Effect of Alcohol Label Designs With Different Pictorial Representations of Alcohol Content and Health Warnings on Knowledge and Understanding of Low-Risk Drinking Guidelines: A Randomized Controlled Trial
Abstract
Background and aims
The UK low-risk drinking [alcohol use] guidelines (LRDG) recommend not regularly having more than 14 units of alcohol per week.
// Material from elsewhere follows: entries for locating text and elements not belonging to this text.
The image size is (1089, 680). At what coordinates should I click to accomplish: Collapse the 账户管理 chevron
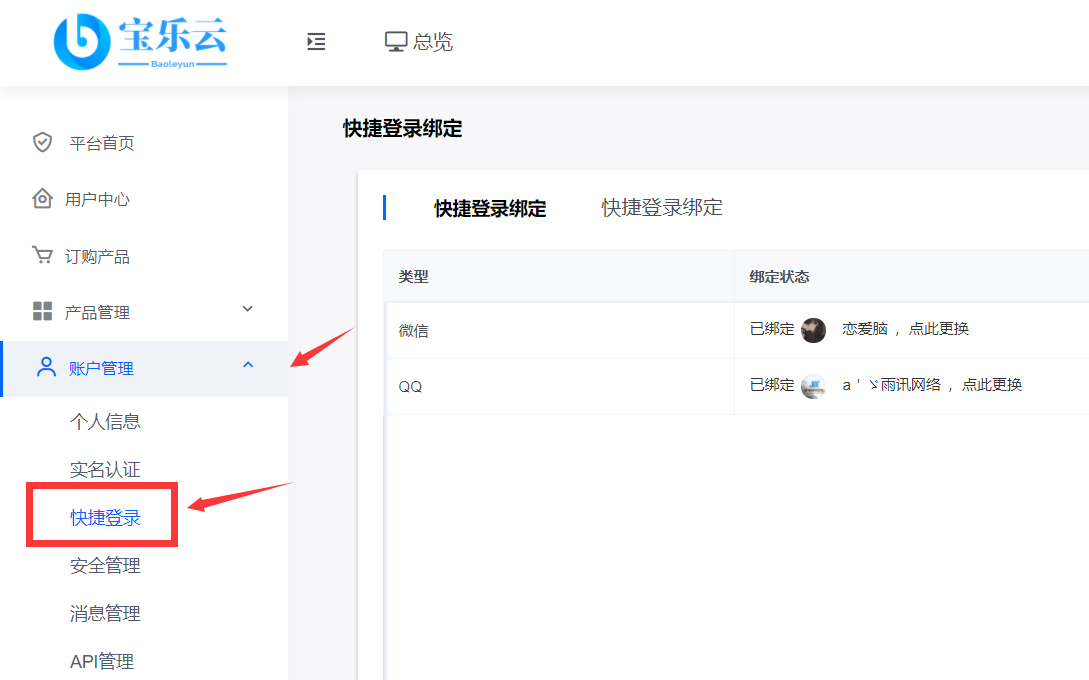point(248,366)
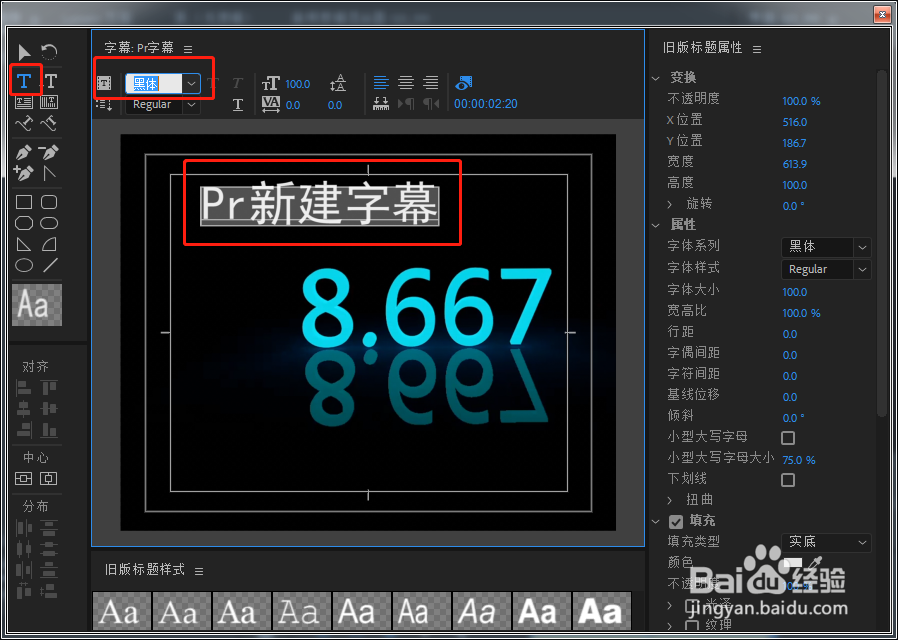898x640 pixels.
Task: Disable the 填充 checkbox
Action: pyautogui.click(x=675, y=520)
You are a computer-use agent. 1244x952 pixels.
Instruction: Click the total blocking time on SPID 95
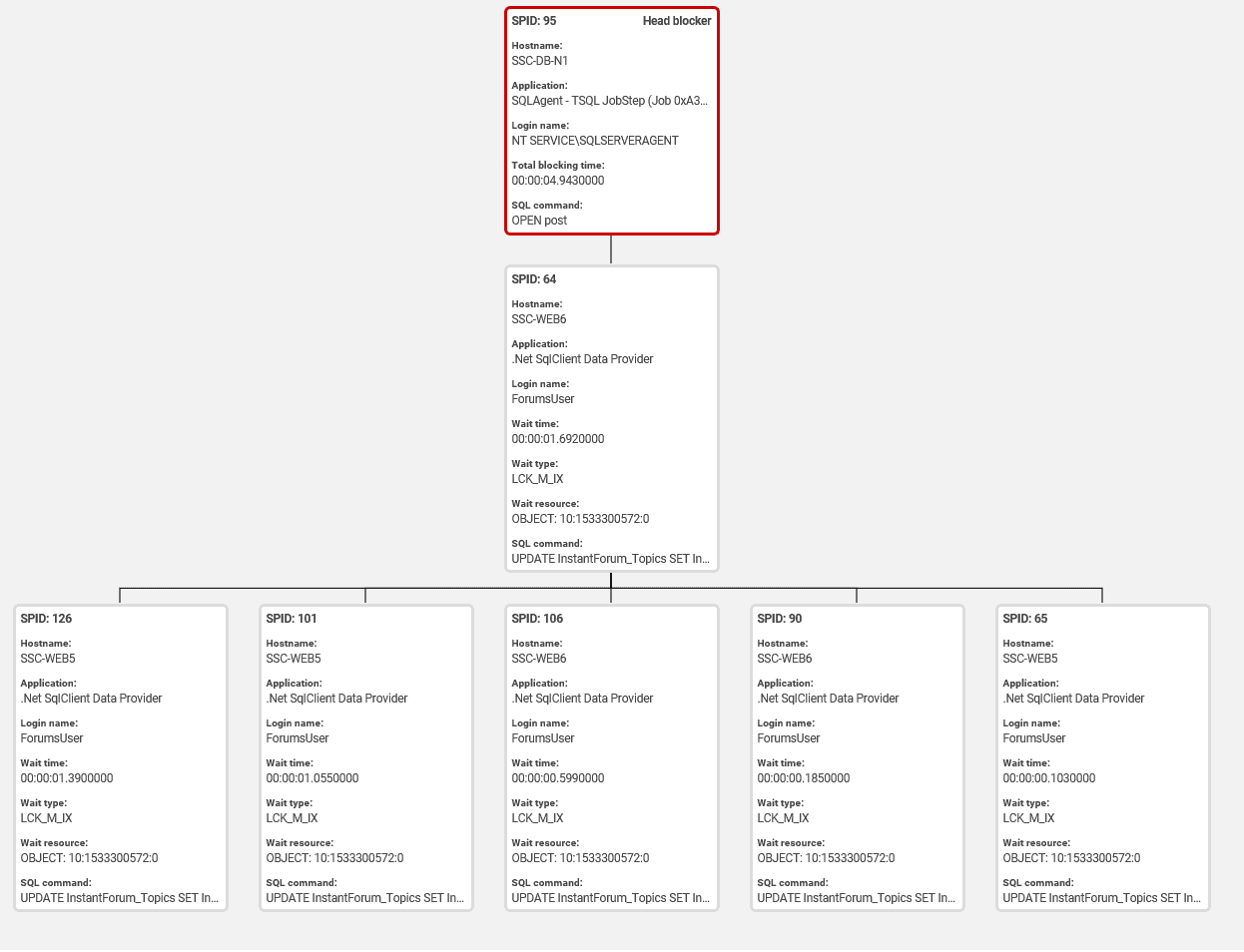560,180
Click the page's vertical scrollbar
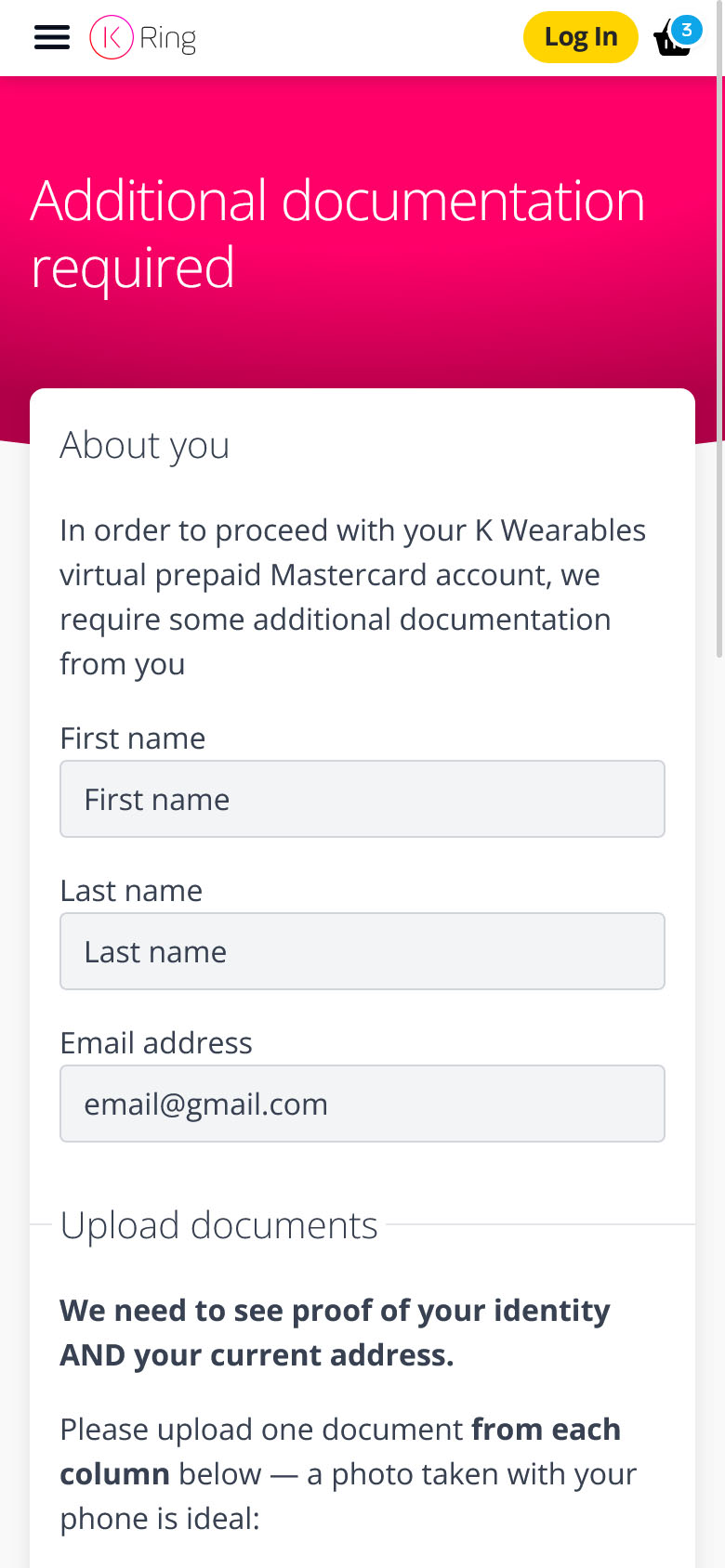 pos(719,372)
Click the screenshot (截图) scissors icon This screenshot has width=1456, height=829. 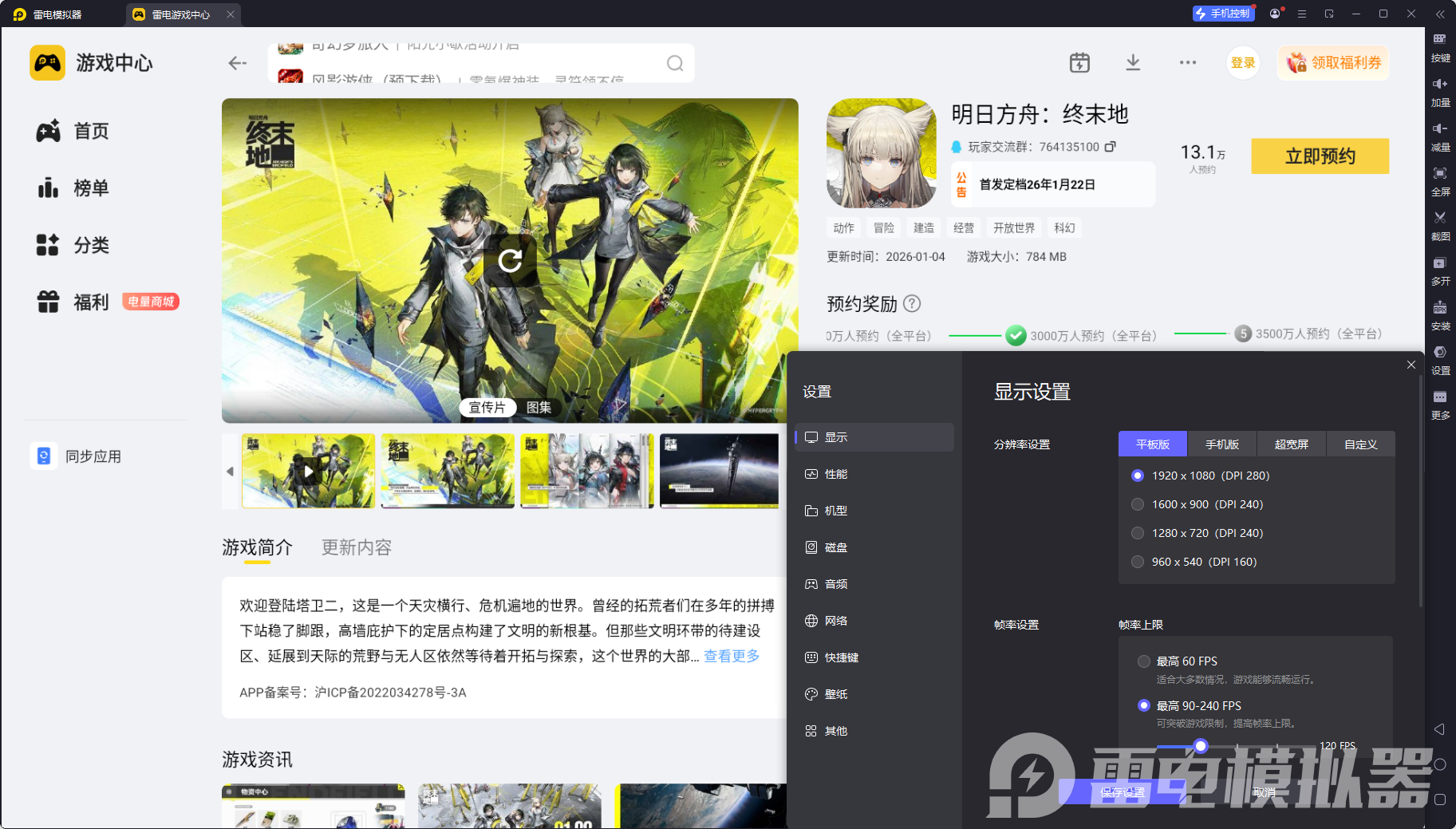[x=1439, y=219]
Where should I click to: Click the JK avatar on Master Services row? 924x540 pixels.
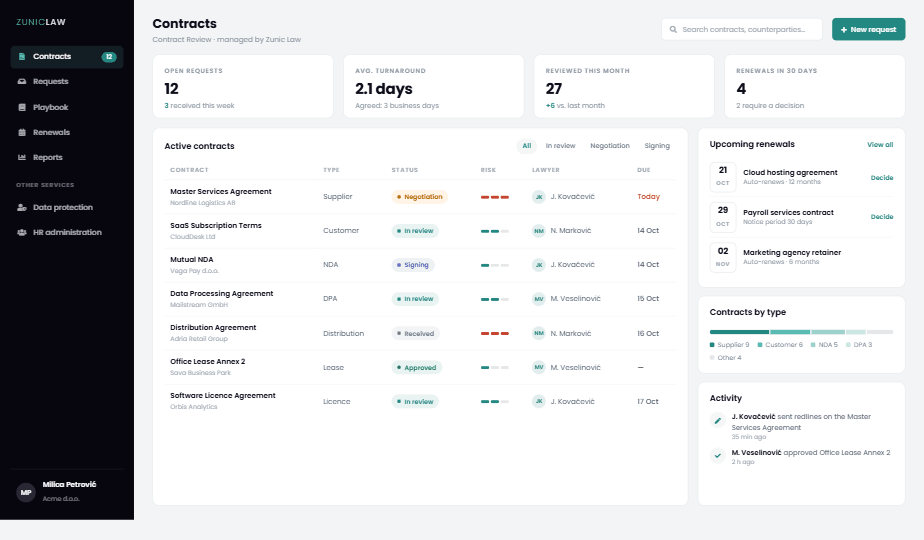point(539,197)
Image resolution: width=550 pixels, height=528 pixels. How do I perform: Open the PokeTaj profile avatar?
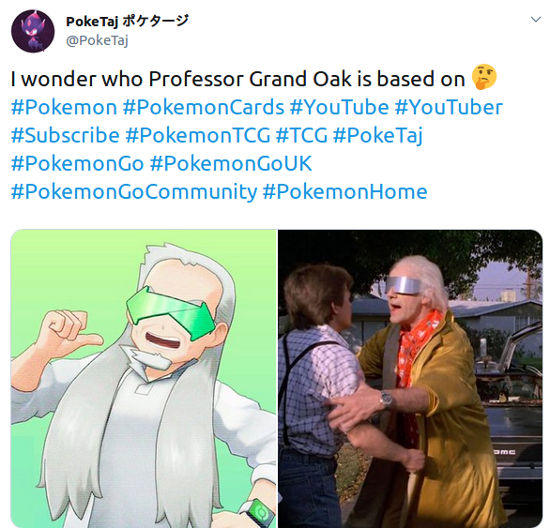[x=33, y=31]
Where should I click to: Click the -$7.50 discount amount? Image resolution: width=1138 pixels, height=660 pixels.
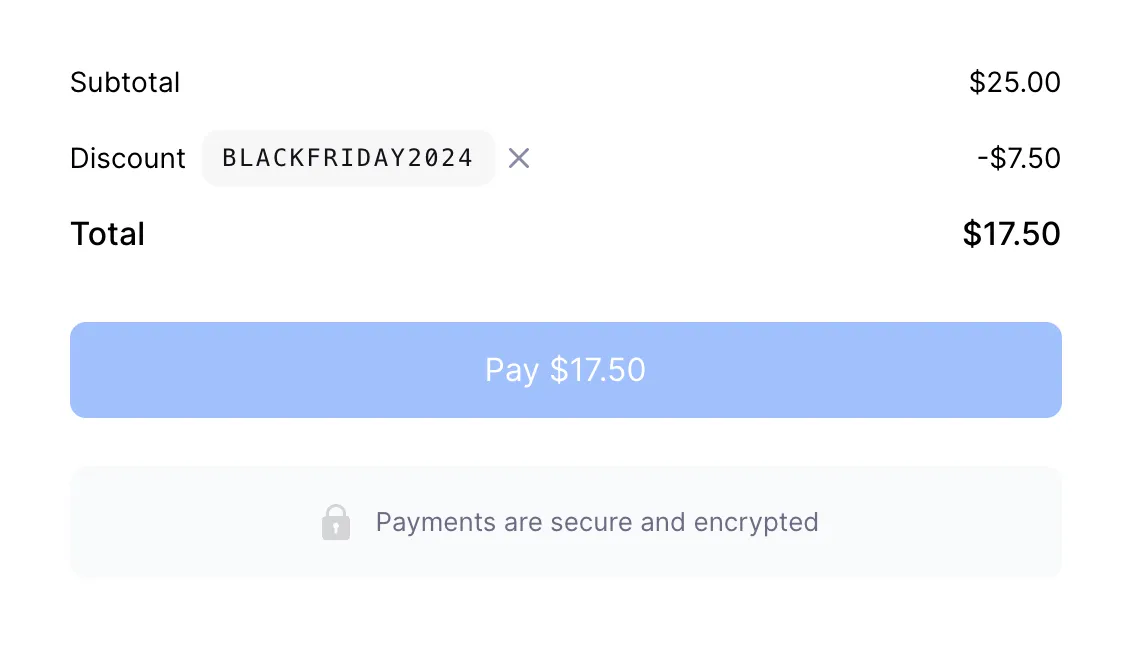(1019, 158)
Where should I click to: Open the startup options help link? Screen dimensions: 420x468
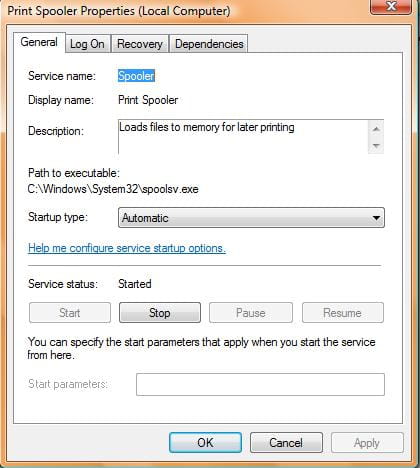click(x=127, y=248)
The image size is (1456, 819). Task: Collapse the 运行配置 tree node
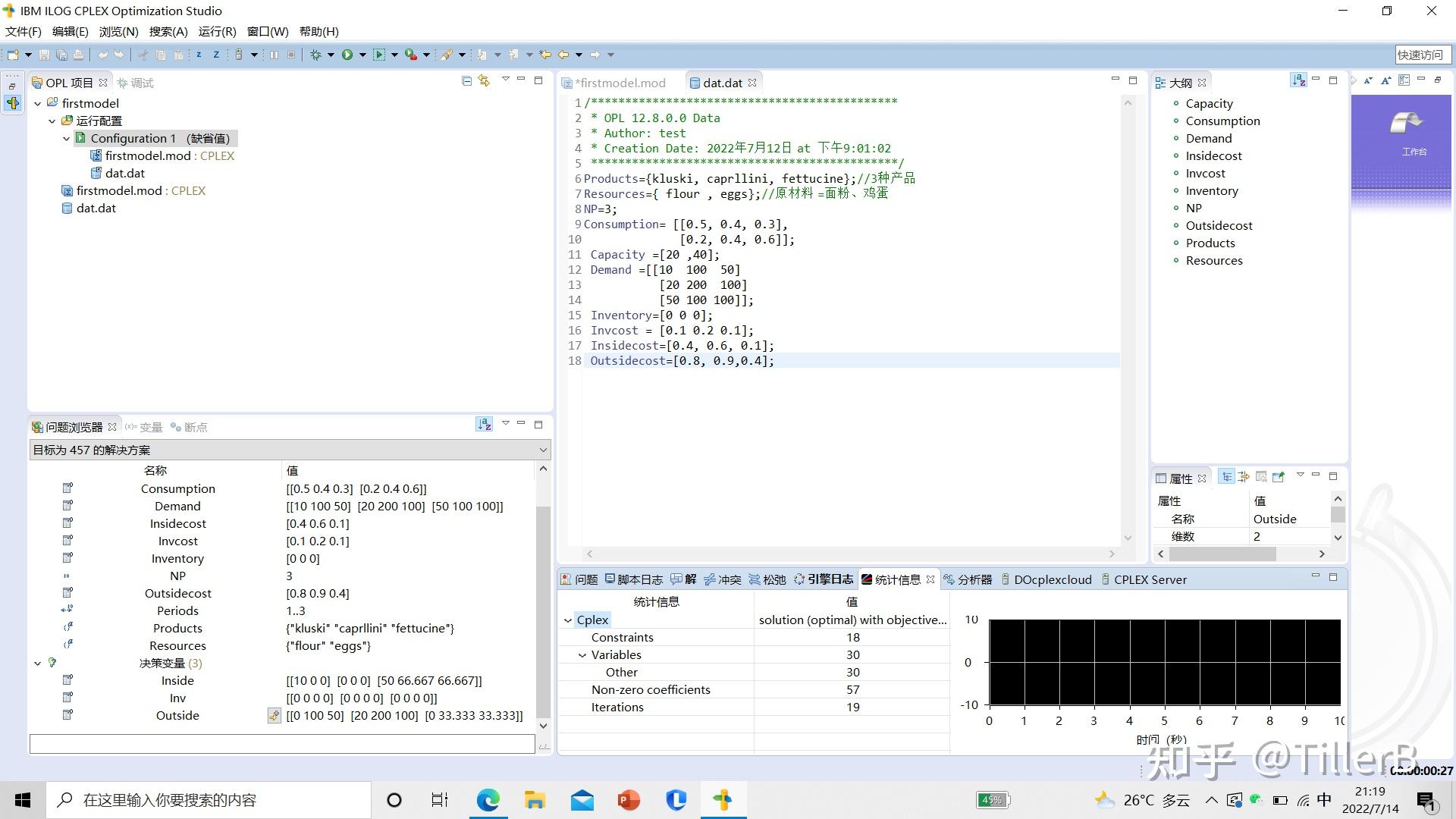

This study tested the effect of different pictorial representations of alcohol content, some with a health warning, on knowledge of the LRDG and understanding of how many alcoholic beverages it equates to.
Design
Parallel randomized controlled trial.
Setting
On-line, January 25 – February 1, 2019.
Participants
Participants (n = 7516) were English, aged over 18 years and consume alcohol.
Interventions
The control group saw existing industry-standard labels; six intervention groups saw designs based on: food labels (serving or serving and container), pictographs (servings or containers), pie charts (servings) or risk gradients. A total of 500 participants (~70 per condition) saw a health warning under the design.
Measurements
Primary outcomes: (i) knowledge: proportion who answered that the LRDG is 14 units; and (ii) understanding: how many servings/containers of beverages one can have before reaching 14 units (10 questions, average distance from correct answer).
Findings
In the control group, 21.5% knew the LRDG; proportions were higher in intervention groups (all P < 0.001). The three best-performing designs had the LRDG in a separate statement, beneath the pictograph container: 51.1% [adjusted odds ratio (aOR) = 3.74, 95% confidence interval (CI) = 3.08–4.54], pictograph serving 48.8% (aOR = 4.11, 95% CI = 3.39–4.99) and pie-chart serving, 47.5% (aOR = 3.57, 95% CI = 2.93–4.34). Participants underestimated how many servings they could have: control mean = −4.64, standard deviation (SD) = 3.43; intervention groups were more accurate (all P < 0.001), best performing was pictograph serving (mean = −0.93, SD = 3.43). Participants overestimated how many containers they could have: control mean = 0.09, SD = 1.02; intervention groups overestimated even more (all P < 0.007), worst-performing was food label serving (mean = 1.10, SD = 1.27). Participants judged the alcohol content of beers more accurately than wine or spirits. The inclusion of a health warning had no statistically significant effect on any measure.
Conclusions
Labels with enhanced pictorial representations of alcohol content improved knowledge and understanding of the UK’s low-risk alcohol use guidelines compared with industry-standard labels; health warnings did not improve knowledge or understanding of low-risk alcohol use guidelines. Designs that improved knowledge most had the low-risk alcohol use guidelines in a separate statement located beneath the graphics.